Trichosporon spp. are widely distributed in nature, and are the emerging etiological agents of disseminated Trichosporonosis. Seven species including T. asahii, T. asteroides, T. cutaneum, T. inkin, T. mucoides, T. ovoides and T. loubieri are pathogenic to human[11]. T asahii is also well known to be responsible for causing white piedra and onychomycosis in immunocompetent patients [10]. Silvestre, et al. found that Trichosporon spp. colonized in 11.1% (112 out of 1,004) of male healthy volunteers on their normal perigenital skin [12]. Treviño, et al. in their report have isolated T. asahii from 32 hospitalized patients in 2 years of study [13]. Mattede, et al. conducted a study on intensive care unit admitted patients in Brazil and found high prevalence rate i.e. 65% and mortality rate i.e. 20% [14] of T. asahii infection.
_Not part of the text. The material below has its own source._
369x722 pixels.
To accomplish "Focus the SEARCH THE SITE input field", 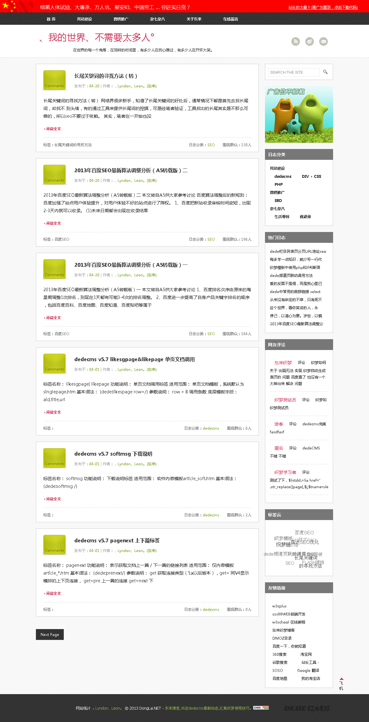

Mortality rate has been found high in cancer patients which accounts to 80% among patients receiving amphotericin B therapy for treatment [15]. Early diagnosis and treatment of this kind of infection with appropriate antifungal agents may reduce the mortality rate. In the present case, the patient showed good response to fluconazole therapy. Other studies have also shown similar findings in invasive pulmonary infection [16], invasive Urinary Tract Infection (UTI) and nosocomial UTI caused by T. asahii [17]. However, another study also showed that diabetic patients with disseminated Trichosporonosis did not respond to fluconazole therapy and showed remarkable recovery after combination therapy of fluconazole and amphotericin B [18]. Recently, Premamalini, et al. reported that Trichosporon loubieri on rare occasion causes disseminated Trichosporonosis with high mortality rate and also causes UTI [19].

Although confirmatory tests for species identification could not be done, based on colony morphology, microscopic evidences for the presence septate hyphae and arthospore and urea hydrolysis test the pathogen was most likely Trichosporon asahii. To our knowledge, this is the first reported case of Trichosporon spp. from Nepal acting as an etiological agent of UTI in immunocompetent patients. The presence of moderate number of pus cells in both urine samples of the symptomatic female suggested active infection. Trichosporon spp. was isolated in both urine specimens from the patient and at the same time no bacterial isolate was evidenced. The patient was successfully treated with fluconazole therapy. Based on these evidences Trichosporon spp. was established as an etiological agent of UTI.

Most of the pathology laboratories in Nepal lack adequate diagnostic tools. Also, knowledge about fungal infections like with Trichosporon spp. is limited due to which they remain undiagnosed. Instead, based on sign and symptom and presence of pyuria patients receive treatment for bacterial infection without laboratory confirmation. Hence, in order to decrease the morbidity and to provide early diagnosis and quality treatment there is an urgent need to increase awareness amongst both laboratorians and clinicians in Nepal about fungaemia and fungal UTI. All laboratory staffs need adequate training on basic fungal culture and identification techniques and the facility for fungal culture should be made available at all microbiology laboratories. All samples for culture from immunocompromised patients should also be sent for fungal culture.